From helping his family with community service projects at a young age to spending a year in Beijing as an undergrad to living in Tanzania as a Peace Corps volunteer, Eric Pfeifer has taken a bit of a circuitous path on his way to the MHI program. However, the University of Michigan has always been on his radar. “It’s an institution that has a reputation for recognizing community service. It has a strong relationship with Peace Corps volunteers (PCV) through the Paul D. Coverdell Fellows program. For me to end up here, it felt like an alignment of values.” [The Paul D. Coverdell Fellows program offers financial support to those who have served in the Peace Corps prior to enrolling in UMSI’s MSI or MHI program.]
Eric’s dad is the one he credits with nurturing his desire to do good. “Every year he ran this event called Christmas in April where volunteers helped fix up someone’s house. Even when I was too young to lift a hammer, it was my ‘job’ to sit and talk with people.” While he might not have recognized it early on, these experiences were shaping his belief system. “It made me cognizant of the fact that some people need help. I sort of incorporated this into my world view even though I didn’t take that on too much until I got this urge to do Peace Corps.”
While attending Xavier University, Eric did a year abroad in Beijing and then visited rural China. “I loved the experience of practicing my Chinese, visiting different villages; I really connected with that setting and I was looking for something similar in the Peace Corps—it really appealed to me to think I could spend two years in that type of immersive setting.” He likes to say that he went for the adventure and stayed for the service.
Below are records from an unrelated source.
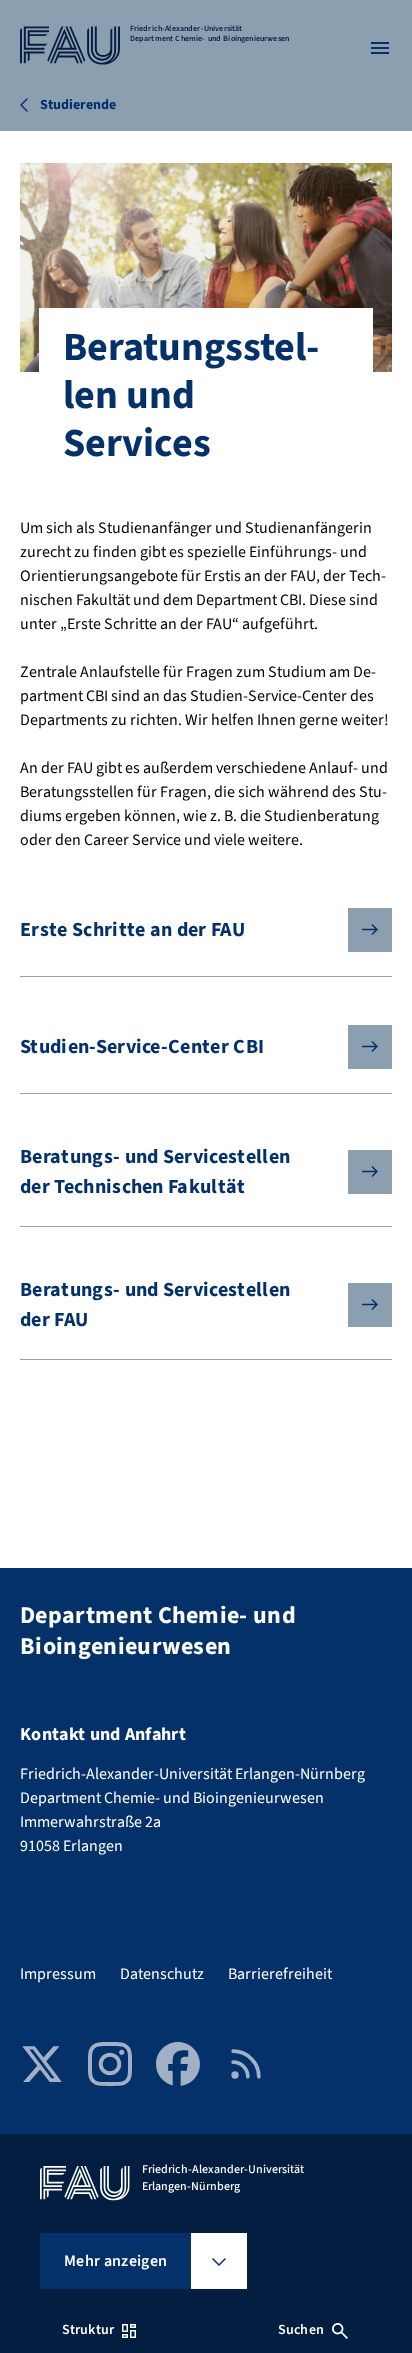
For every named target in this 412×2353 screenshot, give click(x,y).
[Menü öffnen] (380, 48)
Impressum (58, 1974)
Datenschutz (162, 1974)
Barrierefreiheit (280, 1974)
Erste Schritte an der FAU (132, 930)
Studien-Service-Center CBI (142, 1047)
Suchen (301, 2330)
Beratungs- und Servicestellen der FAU (155, 1305)
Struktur (88, 2330)
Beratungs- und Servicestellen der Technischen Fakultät (155, 1172)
While living in Tanzania as a PCV, Eric took on the public health challenge of a lack of water. His village was in an arid region that only received water three months of the year. Because of his ingenuity and persistence, he oversaw the construction of water tanks by a team of unemployed kids who could build them and also make money in the process. “I very much enjoyed being involved in every step of this venture from figuring out how to use a soil brick press to selling this concept to families.”
After the Peace Corps, Eric worked as an analyst for the Department of Housing and Urban Development. It was that experience that triggered his desire to attend graduate school. “Government work was bureaucratic and not very satisfying, especially compared to what I was doing in Tanzania. I didn’t see myself staying there for long. However, because of the work I did with the Ryan White Program, an arm of the Department of Health and Human Services, I knew that I needed to learn a lot more about health information technology [HIT] as an issue.” Even though the government job wasn’t his life calling, he believes it gave him the kick in the pants he needed to delve into HIT. “I discovered the Coverdell program after recognizing that grad school would be in the near future. I knew that I wanted a grad program that would offer technical skills, find value in my Peace Corps experience and have an emphasis on serving others.”
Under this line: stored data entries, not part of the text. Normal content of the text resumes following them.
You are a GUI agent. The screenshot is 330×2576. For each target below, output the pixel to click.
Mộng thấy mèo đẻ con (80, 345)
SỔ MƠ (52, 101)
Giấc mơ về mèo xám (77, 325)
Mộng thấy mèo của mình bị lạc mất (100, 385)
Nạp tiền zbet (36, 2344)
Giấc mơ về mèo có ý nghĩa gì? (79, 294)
“I chose the U-M MHI program because it had the most targeted view of what’s going on in this field.” Eric felt that the school had a solid grasp of what health informatics looks like and that he could thrive in the work environment. “I knew this degree would prepare me for the start-up atmosphere and give me the tools I needed to tackle these big health care issues head on.”
“My first year here I worked as a research assistant under Julia Adler-Milstein and she’s been a more-than-able mentor for everything I’ve wanted to do. I’ve been very pleased with how much time the teachers have afforded to me, especially within this HI program. It’s like they’ve assembled an all-star cast of leaders in every aspect of this field.”
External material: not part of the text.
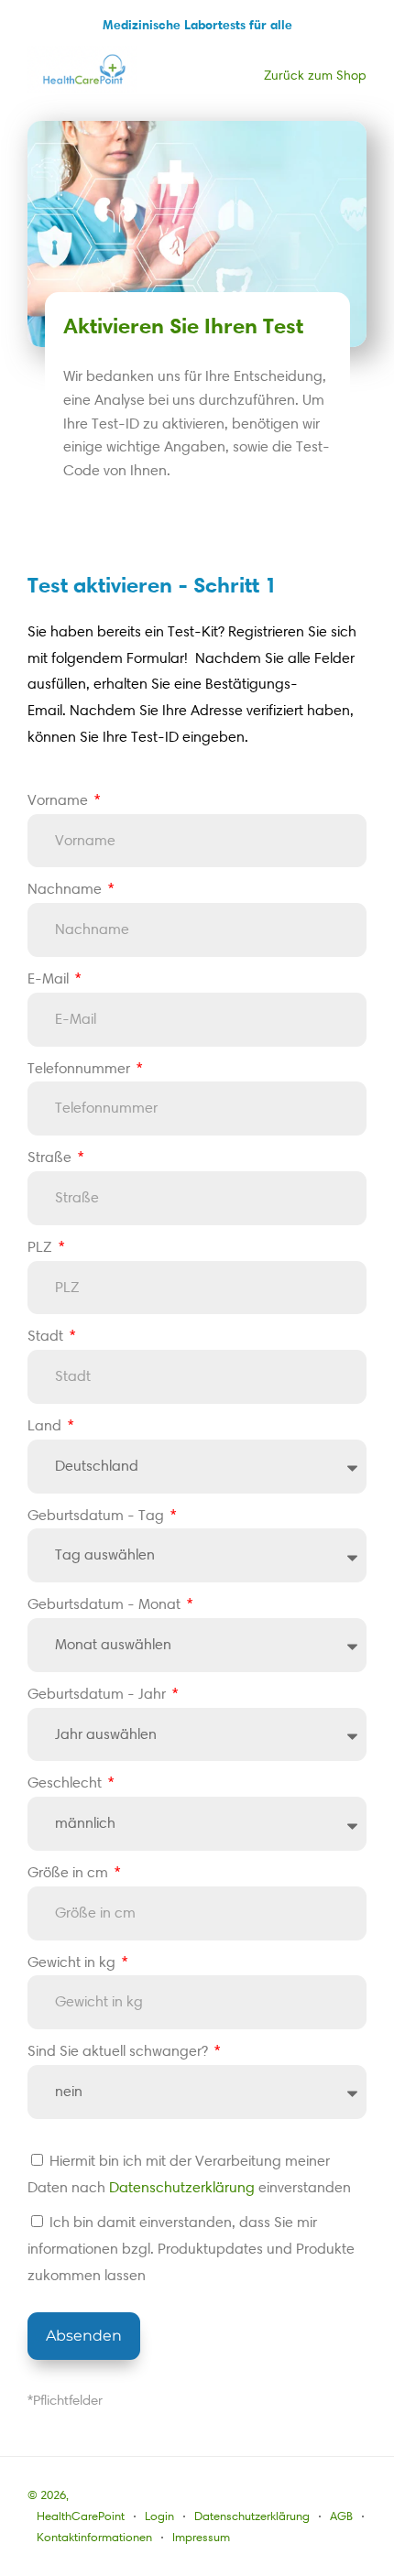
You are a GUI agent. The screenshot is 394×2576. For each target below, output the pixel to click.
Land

After receiving his degree, he hopes to work for a health care-related start-up and eventually start his own company delving into analytics. “I’m very interested in how we determine when and where health care should be provided. That’s why I’m at U of M. This program is ideal for learning those skills.”
Eric always seems to be pursuing an opportunity to advance himself and learn more. When he’s not doing research or studying for classes, he’s looking into programs like Innovation in Action, Innovation Trek or offerings from the Zell Lurie Institute at the Ross School of Business. Thankfully having recently acquired a car has opened up more of the city to him. “There are all these cool parks within a 10-minute drive of campus. It’s really made me appreciate this town when you can go biking along the Huron River. It’s hard to do but I try to remind myself to get out of the classroom and appreciate what Ann Arbor has to offer.”